Austrian novelist, playwright, and poet Elfriede Jelinek has won the 2004 Nobel Prize for Literature. Ms. Jelinek is the first woman since 1996 to obtain the coveted prize, worth $1.3 million.

The prize this year was expected to go to a woman. Though Ms. Jelinek is little known outside her own country, she has taken a strong political stand against the rise of the extreme right in Austria.

The Swedish Academy, which awards the literature prize, occasionally uses the award to make a political statement.

In its citation, the academy lauds the 57-year-old Ms. Jelinek for what it describes as the musical flow of voices and counter-voices that it says reveal the absurdity of society's clichés and their subjugating power.

Ms. Jelinek, who was involved with the European student protest movement of the 1970s, became known in Austria as an acute social critic.
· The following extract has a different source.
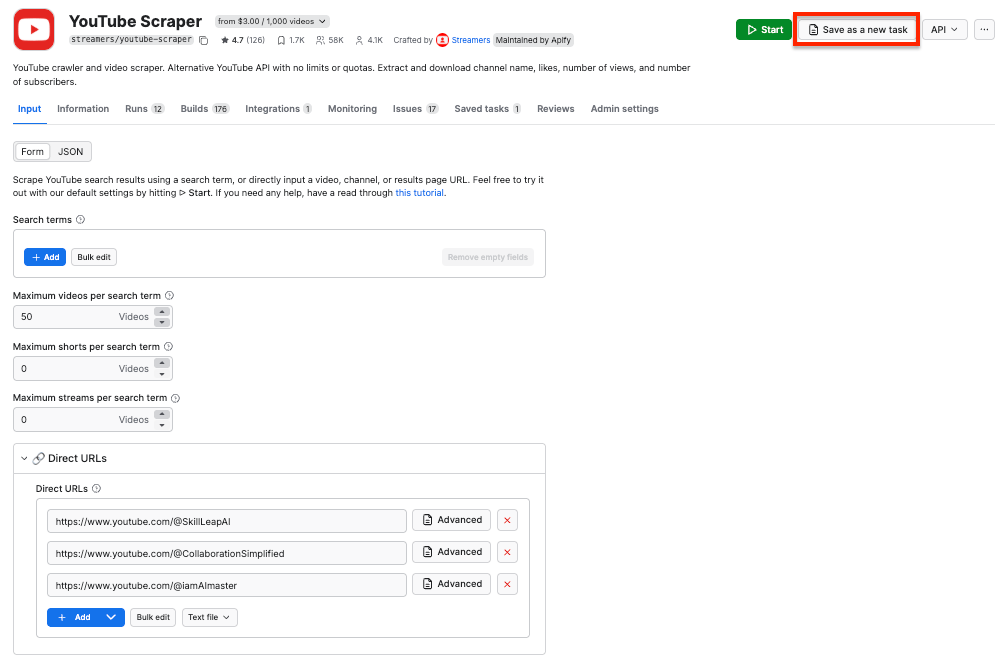The image size is (1005, 658).
Task: Click info icon beside Direct URLs label
Action: point(97,489)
One of her novels, The Piano Teacher was made into a widely acclaimed motion picture in 2001.

The academy says her texts shift between prose and poetry and contain theatrical scenes and film sequences.

It says her recent works are variations on one of her basic themes, what it describes as the seeming inability of women to fully find themselves and live their lives in a world in which they are seen as stereotypes. In some of her works, the academy says she depicts sexual violence against women as the template of civilization.

The last woman to win the Nobel Prize for Literature was the Polish poet Wislawa Szymborska. Ms. Jelinek is only the 10th woman to receive the award since it was instituted in 1901.